Chrysocolla
Chrysocolla is a silicate mineral prized by collectors for its exceptional color range, with notable Chinese occurrences.

Chrysocolla is a blue-green copper silicate, a popular ornamental and collector mineral from oxidised copper deposits worldwide, including Bisbee and the Congo.
About Chrysocollaextended article
Chrysocolla is a hydrous copper silicate valued for its vivid blue-to-green colour. It often forms botryoidal crusts and is frequently intergrown with quartz (gem chrysocolla chalcedony) or malachite.
Where it comes from
Fine chrysocolla comes from oxidised copper orebodies worldwide — Bisbee in Arizona, the Katanga Copperbelt in the DR Congo, and many others.
What collectors look for
Intense blue-green botryoidal chrysocolla, and gem chrysocolla-in-chalcedony, are the most prized; colour and polish potential drive value.
About Chrysocolla
Chrysocolla belongs to the silicate class in the chrysocolla group and has the chemical formula Cu2-xAlx(H2-xSi2O5)(OH)4 · nH2O, x < 1. It crystallizes in the orthorhombic system and is one of the most visually varied minerals in the collector market.
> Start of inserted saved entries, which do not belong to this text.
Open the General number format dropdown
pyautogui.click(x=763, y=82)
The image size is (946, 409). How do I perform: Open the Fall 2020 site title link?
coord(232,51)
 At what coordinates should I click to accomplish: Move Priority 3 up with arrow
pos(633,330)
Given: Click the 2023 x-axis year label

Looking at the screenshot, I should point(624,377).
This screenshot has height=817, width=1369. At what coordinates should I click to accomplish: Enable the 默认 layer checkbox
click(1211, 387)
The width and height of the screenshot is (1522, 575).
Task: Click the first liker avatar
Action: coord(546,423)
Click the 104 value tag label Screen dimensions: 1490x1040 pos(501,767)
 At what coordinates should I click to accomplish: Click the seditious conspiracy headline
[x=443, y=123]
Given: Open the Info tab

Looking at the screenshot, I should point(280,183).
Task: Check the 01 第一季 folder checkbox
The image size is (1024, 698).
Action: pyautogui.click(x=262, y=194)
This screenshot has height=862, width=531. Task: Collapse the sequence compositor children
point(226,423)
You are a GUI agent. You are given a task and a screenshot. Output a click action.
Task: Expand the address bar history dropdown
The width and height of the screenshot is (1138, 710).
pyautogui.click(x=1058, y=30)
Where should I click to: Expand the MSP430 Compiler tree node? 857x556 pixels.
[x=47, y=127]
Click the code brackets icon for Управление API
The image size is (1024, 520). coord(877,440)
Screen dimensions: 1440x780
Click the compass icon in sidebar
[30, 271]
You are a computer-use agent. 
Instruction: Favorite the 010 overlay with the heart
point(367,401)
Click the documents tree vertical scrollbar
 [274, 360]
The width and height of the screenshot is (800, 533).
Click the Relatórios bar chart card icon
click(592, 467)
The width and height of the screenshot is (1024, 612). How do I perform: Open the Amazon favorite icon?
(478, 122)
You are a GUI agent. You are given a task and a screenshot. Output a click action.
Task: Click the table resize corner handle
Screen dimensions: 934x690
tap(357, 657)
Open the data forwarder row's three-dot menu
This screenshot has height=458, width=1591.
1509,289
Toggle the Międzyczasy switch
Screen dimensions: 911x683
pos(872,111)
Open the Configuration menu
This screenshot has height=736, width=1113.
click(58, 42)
Its combination of structural character and global distribution make it a recognized species in both systematic and aesthetic collections.
Identification & care
Specimens usually show cryptocrystalline to amorphous botryoidal, stalactitic, and crusty aggregates; true crystals extremely rare (acicular to fibrous). Its color range is broad, including green, bluish-green, blue, blackish-blue, and rarely brown or yellow. The luster is vitreous, waxy, earthy, the streak is light green, and specimens are typically translucent, opaque. The cleavage is none observed. The fracture is irregular/uneven, sub-conchoidal, which aids identification.
Collector context
How it forms
The geological setting for Chrysocolla is typically secondary mineral in oxidized zones of copper deposits; often coats and replaces primary copper minerals; forms with malachite, azurite, and other copper secondaries. It is commonly found in association with malachite, azurite, cuprite, tenorite, turquoise, quartz.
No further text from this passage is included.